Also known as Tzia, Kea Greece is located south of Attica and right opposite the town of Lavrion. It has exceptional beaches and one of the best system of walking paths and trails of any Greek island. Although belongs to the Cyclades complex, its architecture and landscape has little similarities to the other islands of the complex.
According to Greek Mythology, the island's name came from Keo, the son of Apollo and leader of the Locrians. Based on archaeological findings, the island of Kea (Tzia) has been inhabited since the Post-Neolithic Period and was a great cultural center during the Bronze Age. Kea (Tzia) participated in the Persian Wars and was part of the Athenian Alliance.

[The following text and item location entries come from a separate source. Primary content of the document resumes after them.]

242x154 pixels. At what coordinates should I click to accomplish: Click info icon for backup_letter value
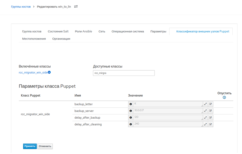click(131, 104)
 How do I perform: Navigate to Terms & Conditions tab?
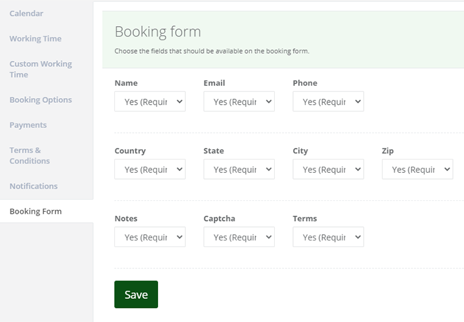coord(30,155)
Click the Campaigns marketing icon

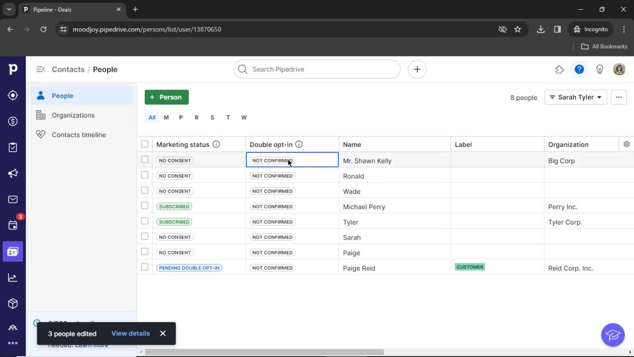pos(13,173)
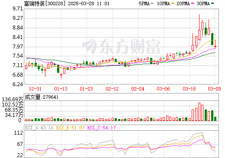
Task: Select the 03-28 date axis label
Action: pyautogui.click(x=214, y=89)
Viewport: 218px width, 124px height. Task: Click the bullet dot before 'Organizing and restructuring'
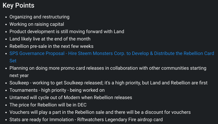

During the Byzantine Era, it belonged to the Eastern Roman Empire and then was occupied by the Turks from 1566 till 1821 when it was finally liberated, greatly due to the efforts of the national hero Lambros Katsonis. Upon its liberation from the Ottoman Empire, Kea (Tzia) flourished in the field of industry. Recently, the island has developed into one of Greece's up and coming vacation destinations.
In the capital Hora (Ioulida): Ancient Ioulis (dated back to the Archaic Era), The Leon ο f Ioulis (a statue carved into a rock, dated back to the Archaic Era), The Medieval Castle (built by Domenico Mikkeli in the 13 th century).
The most popular beach is Gialiskari, which has golden sands, azure waters and is lined with tamarisk trees. A few kilometers south, is Korissia Beach, with fine sands and calm waters.
In the middle of the western side of Kea (Tzia) are Xyla Bay, a beach with soft sands and crystal-clear waters, the long sandy beaches of Pisses and Koundouros, a series of small bays with fine sands and clean waters.